Stated exercise:
Copy all of the records below, replacing each occurrence of "GUI agent" with "GUI assistant" and leaving every other part unchanged.

Data lines:
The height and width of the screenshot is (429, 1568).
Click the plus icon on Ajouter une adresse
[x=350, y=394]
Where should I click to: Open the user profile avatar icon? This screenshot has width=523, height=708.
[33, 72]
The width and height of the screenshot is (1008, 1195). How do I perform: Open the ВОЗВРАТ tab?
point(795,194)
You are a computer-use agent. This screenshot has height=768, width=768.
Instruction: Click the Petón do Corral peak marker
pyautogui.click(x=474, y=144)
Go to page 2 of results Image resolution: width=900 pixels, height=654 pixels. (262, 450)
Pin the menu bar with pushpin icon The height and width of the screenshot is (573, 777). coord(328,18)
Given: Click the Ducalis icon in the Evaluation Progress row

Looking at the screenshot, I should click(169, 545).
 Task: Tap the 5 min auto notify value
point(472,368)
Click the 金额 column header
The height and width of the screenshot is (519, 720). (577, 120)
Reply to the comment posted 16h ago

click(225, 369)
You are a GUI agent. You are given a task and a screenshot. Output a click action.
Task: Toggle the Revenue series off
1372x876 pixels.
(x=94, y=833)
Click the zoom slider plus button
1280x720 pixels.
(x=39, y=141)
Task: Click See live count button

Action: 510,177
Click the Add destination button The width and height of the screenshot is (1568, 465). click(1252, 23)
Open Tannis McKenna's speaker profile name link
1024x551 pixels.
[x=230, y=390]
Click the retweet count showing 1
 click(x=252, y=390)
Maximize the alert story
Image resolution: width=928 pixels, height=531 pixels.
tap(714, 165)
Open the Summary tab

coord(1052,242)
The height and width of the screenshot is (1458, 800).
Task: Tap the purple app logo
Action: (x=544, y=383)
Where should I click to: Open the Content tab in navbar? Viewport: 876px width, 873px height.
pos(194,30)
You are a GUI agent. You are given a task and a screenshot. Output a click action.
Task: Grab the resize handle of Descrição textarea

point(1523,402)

Result of the exercise:
The height and width of the screenshot is (429, 1568).
Click the plus icon on Ajouter une adresse
[x=350, y=394]
Where should I click to: Open the user profile avatar icon? This screenshot has width=523, height=708.
[33, 72]
The width and height of the screenshot is (1008, 1195). How do I perform: Open the ВОЗВРАТ tab?
point(795,194)
You are a computer-use agent. This screenshot has height=768, width=768.
Instruction: Click the Petón do Corral peak marker
pyautogui.click(x=474, y=144)
Go to page 2 of results Image resolution: width=900 pixels, height=654 pixels. (262, 450)
Pin the menu bar with pushpin icon The height and width of the screenshot is (573, 777). coord(328,18)
Given: Click the Ducalis icon in the Evaluation Progress row

Looking at the screenshot, I should click(169, 545).
 Task: Tap the 5 min auto notify value
point(472,368)
Click the 金额 column header
The height and width of the screenshot is (519, 720). (577, 120)
Reply to the comment posted 16h ago

click(225, 369)
You are a GUI assistant. You are given a task and a screenshot. Output a click action.
Task: Toggle the Revenue series off
1372x876 pixels.
(x=94, y=833)
Click the zoom slider plus button
1280x720 pixels.
(x=39, y=141)
Task: Click See live count button

Action: 510,177
Click the Add destination button The width and height of the screenshot is (1568, 465). click(1252, 23)
Open Tannis McKenna's speaker profile name link
1024x551 pixels.
[x=230, y=390]
Click the retweet count showing 1
 click(x=252, y=390)
Maximize the alert story
Image resolution: width=928 pixels, height=531 pixels.
tap(714, 165)
Open the Summary tab

coord(1052,242)
The height and width of the screenshot is (1458, 800).
Task: Tap the purple app logo
Action: (x=544, y=383)
Where should I click to: Open the Content tab in navbar? Viewport: 876px width, 873px height.
pos(194,30)
You are a GUI assistant. You are given a task and a screenshot. Output a click action.
Task: Grab the resize handle of Descrição textarea

point(1523,402)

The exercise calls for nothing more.